Goal of the exercise. Report every line in the listing below where the string "Akademik" shows up.

Data for processing.
>>>>>

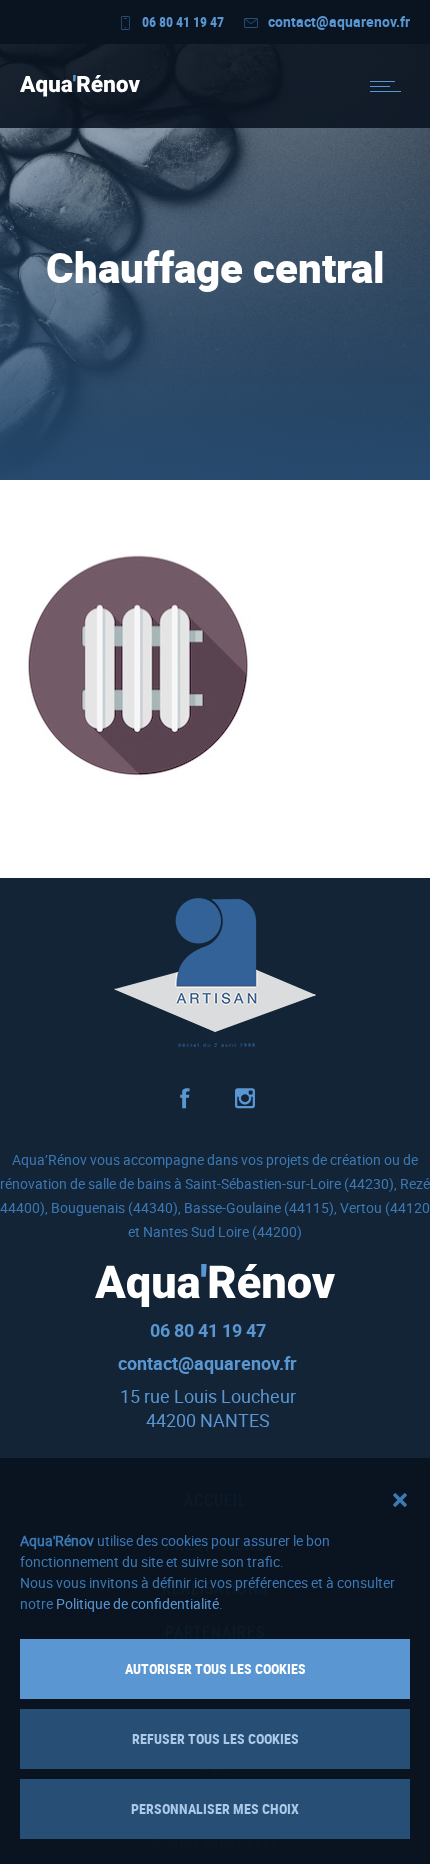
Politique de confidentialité (137, 1603)
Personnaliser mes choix (215, 1808)
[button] (400, 1500)
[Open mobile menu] (390, 86)
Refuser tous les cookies (215, 1738)
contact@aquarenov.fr (339, 21)
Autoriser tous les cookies (215, 1668)
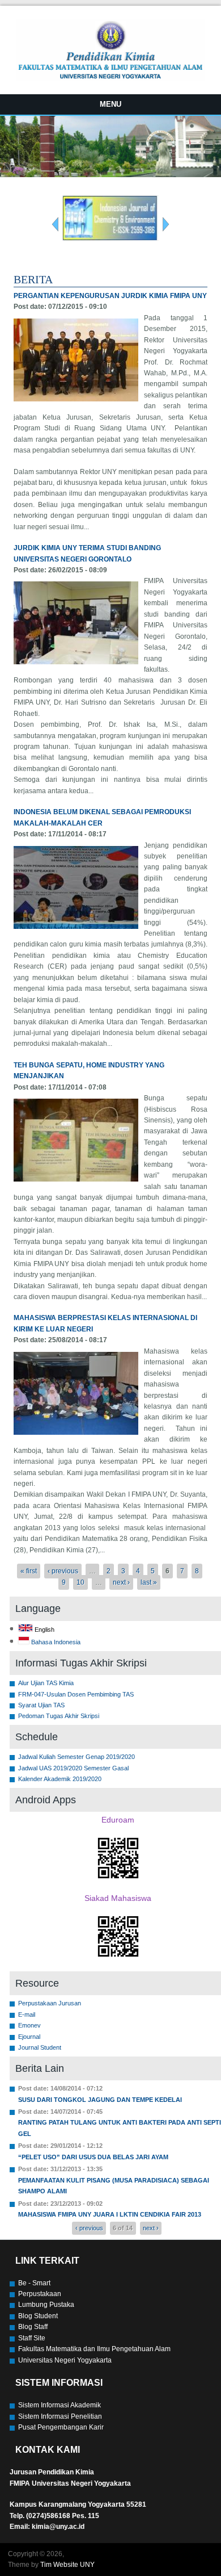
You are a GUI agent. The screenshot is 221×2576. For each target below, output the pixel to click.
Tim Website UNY (67, 2565)
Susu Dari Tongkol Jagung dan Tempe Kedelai (100, 2099)
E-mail (26, 2014)
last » (149, 1582)
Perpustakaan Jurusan (49, 2003)
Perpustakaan (39, 2294)
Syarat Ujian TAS (41, 1705)
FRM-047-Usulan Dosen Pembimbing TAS (76, 1694)
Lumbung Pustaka (46, 2305)
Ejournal (29, 2036)
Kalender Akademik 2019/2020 (59, 1778)
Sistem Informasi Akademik (59, 2405)
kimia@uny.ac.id (58, 2527)
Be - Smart (34, 2283)
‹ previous (63, 1571)
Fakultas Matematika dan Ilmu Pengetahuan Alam (94, 2349)
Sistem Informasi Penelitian (60, 2416)
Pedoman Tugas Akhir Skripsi (58, 1715)
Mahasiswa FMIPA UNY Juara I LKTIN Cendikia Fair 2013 (109, 2214)
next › (121, 1582)
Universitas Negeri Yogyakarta (65, 2360)
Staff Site (31, 2338)
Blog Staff (33, 2327)
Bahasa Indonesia (54, 1642)
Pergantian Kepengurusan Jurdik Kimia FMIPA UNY (110, 296)
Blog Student (38, 2316)
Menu (110, 104)
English (43, 1629)
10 (80, 1582)
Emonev (29, 2025)
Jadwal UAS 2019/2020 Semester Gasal (73, 1768)
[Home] (110, 78)
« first (28, 1571)
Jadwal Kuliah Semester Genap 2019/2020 (76, 1756)
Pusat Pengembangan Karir (61, 2427)
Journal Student (39, 2047)
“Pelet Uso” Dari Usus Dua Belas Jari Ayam (93, 2157)
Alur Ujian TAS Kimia (46, 1682)
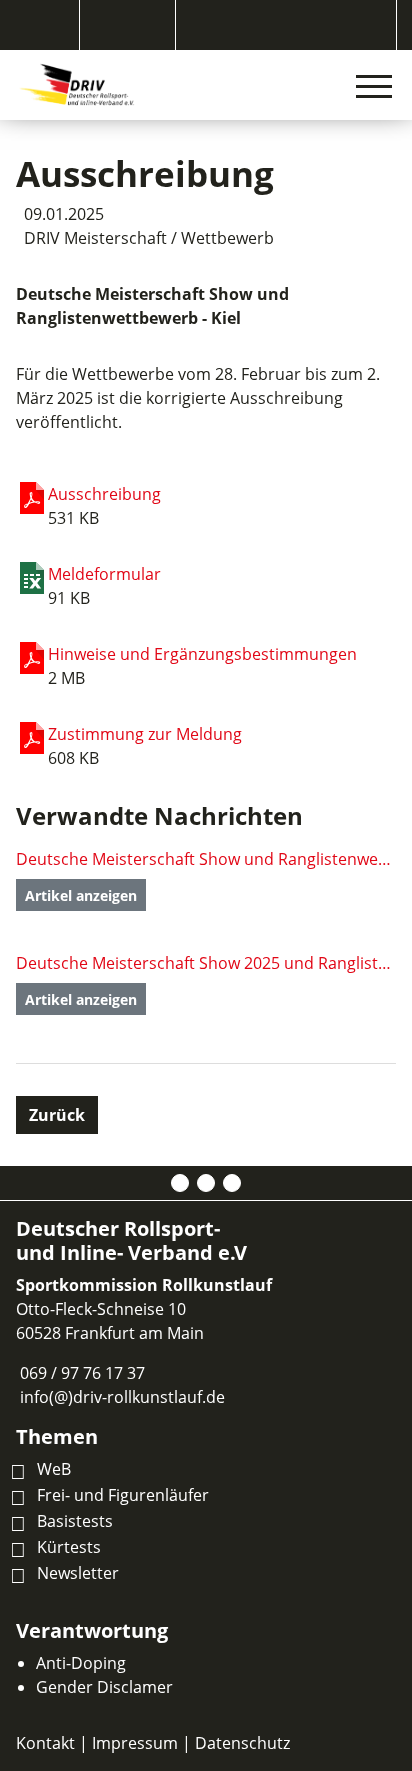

<<<<<

Answer.
Kalender Akademik 2019/2020 (59, 1778)
Sistem Informasi Akademik (59, 2405)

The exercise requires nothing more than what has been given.